At times I’ve paid a heavy price for this. It is why we need a high degree of vigilance and empathy for ourselves, and each other. Good mental health at work can be done, and it is worth doing well.
Below are some ideas to begin or improve your team’s wellbeing regimen.
1. What can you find as your motivation to hold yourself accountable for taking care of your individual wellbeing?
- If by nature, we cannot do it for ourselves – find a way to do it for a different reason. We are IPS – we are champions of mental health. It’s not always easy to do it alone. You can achieve more if you build strong connections in your teams.
- Use formal/informal support resources: EDI (equality diversity and inclusion) groups, EAPs, Peer Support Groups, “watercooler” times and socials.
- Get together if/when you can if you’re working from home a lot – enjoy a change of scenery.
- Network! Find an interest you’ve not investigated before, it can invigorate you as a professional and widen your field of expertise, help you innovate your practice/service, and widen your social circle. I have become a neuro diversity champion in the community as a result.
- Be considerate of each other’s time, energy levels and working methods. (This again means thinking outside of your own box and communicating strongly as a team unit – ensuring all have an equal opportunity to share).
- Have wellbeing check ins regularly in meetings and promote a culture of honesty and support.
- If you’re having a bad day, create a team environment where it’s OK to share that. No judgement.
- Retain healthy boundaries around what and how you share (think about how our clients often wish to share everything or nothing).
2. Remember: One size doesn’t fit all!
Don’t assume what works for you, works for others. But be open share and receive suggestions. If you have your own lived experience of mental health, having trusted individuals with whom you share information can also really help!
3. We must acknowledge what can make these jobs challenging.
Not only dealing with loss, challenge, illness, tragedy etc along the path to supporting our clients to success – what a great privilege it is to serve – but also the stressors of the environment.
IPS is strongly targeted. Targets don’t generally care for human unpredictability. You likely came to work with people, not targets. Fidelity insulates against it to a degree, but the times I have heard this mentioned as a stress point, I have lost count of. Not just in IPS, but professions of this nature.
4. It’s just part of the job, right?

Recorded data
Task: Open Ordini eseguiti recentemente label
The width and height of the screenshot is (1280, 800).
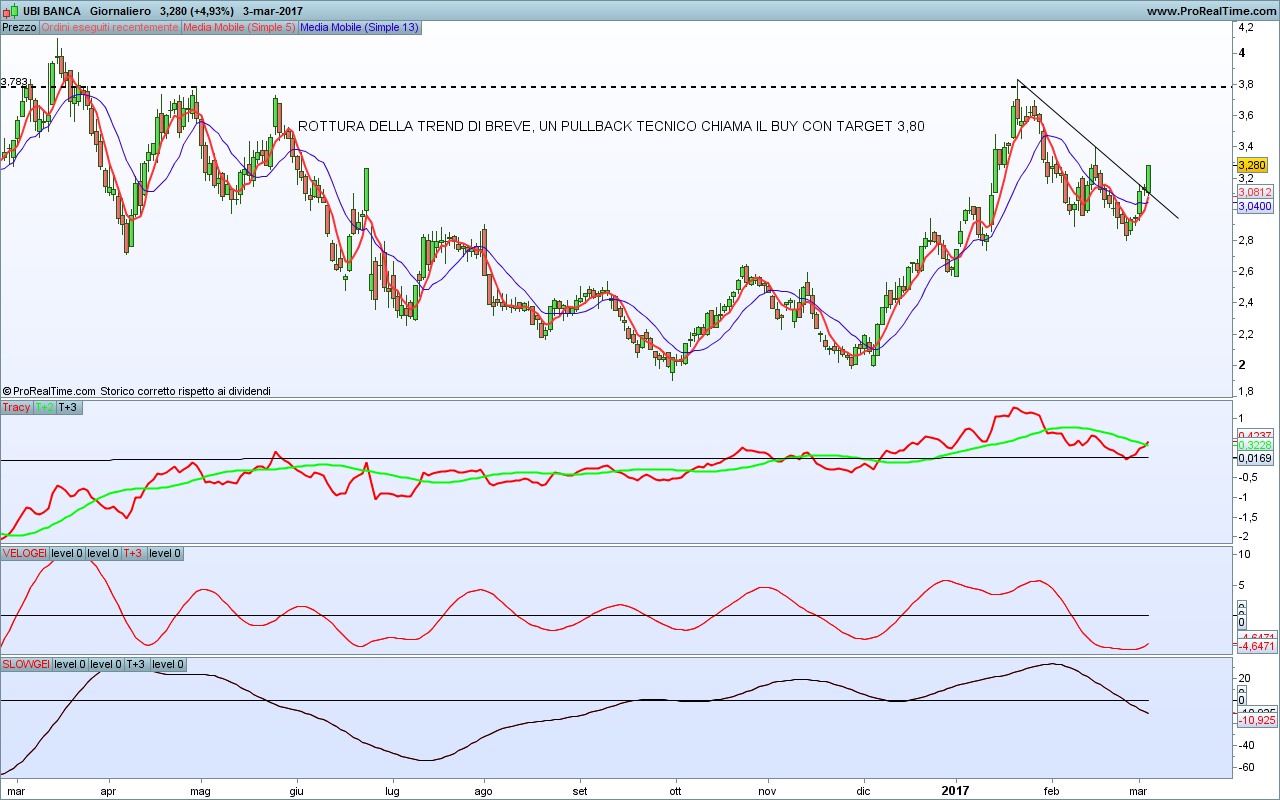Action: click(110, 27)
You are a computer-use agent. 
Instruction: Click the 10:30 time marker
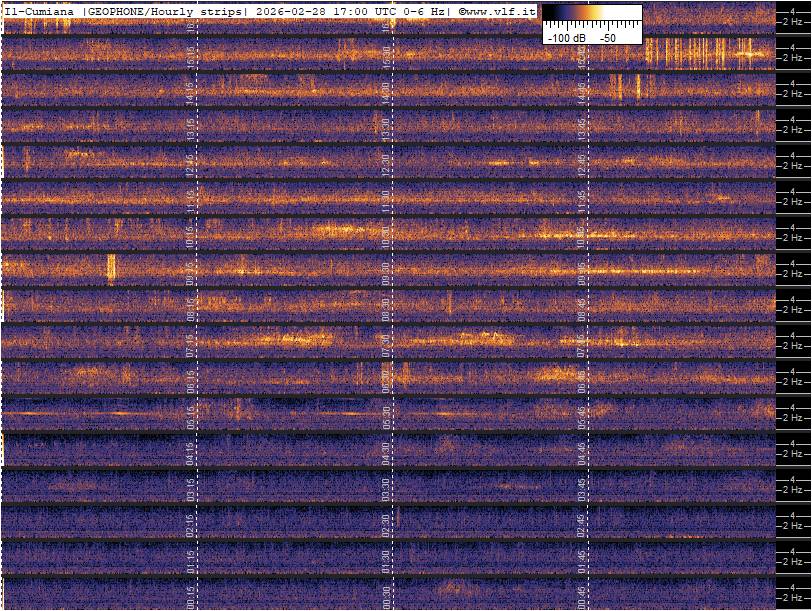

Instructions
a. For each statement about the wellbeing text, answer yes or no and quote the words from the text that decide it. (i) The writer became a neuro diversity champion in the community. (ii) What works for you can be assumed to work for others. (iii) Fidelity fully removes the stress that targets cause.
b. Print the part of the wellbeing text starting with "- Have wellbeing" and going on through "of the environment.".
Rely only on the wellbeing text for your answers.

Per-task answers
a.
(i) Yes: "I have become a neuro diversity champion in the community as a result."
(ii) No: "Don’t assume what works for you, works for others."
(iii) No: "Fidelity insulates against it to a degree"

b.
- Have wellbeing check ins regularly in meetings and promote a culture of honesty and support.
- If you’re having a bad day, create a team environment where it’s OK to share that. No judgement.
- Retain healthy boundaries around what and how you share (think about how our clients often wish to share everything or nothing).
2. Remember: One size doesn’t fit all!
Don’t assume what works for you, works for others. But be open share and receive suggestions. If you have your own lived experience of mental health, having trusted individuals with whom you share information can also really help!
3. We must acknowledge what can make these jobs challenging.
Not only dealing with loss, challenge, illness, tragedy etc along the path to supporting our clients to success – what a great privilege it is to serve – but also the stressors of the environment.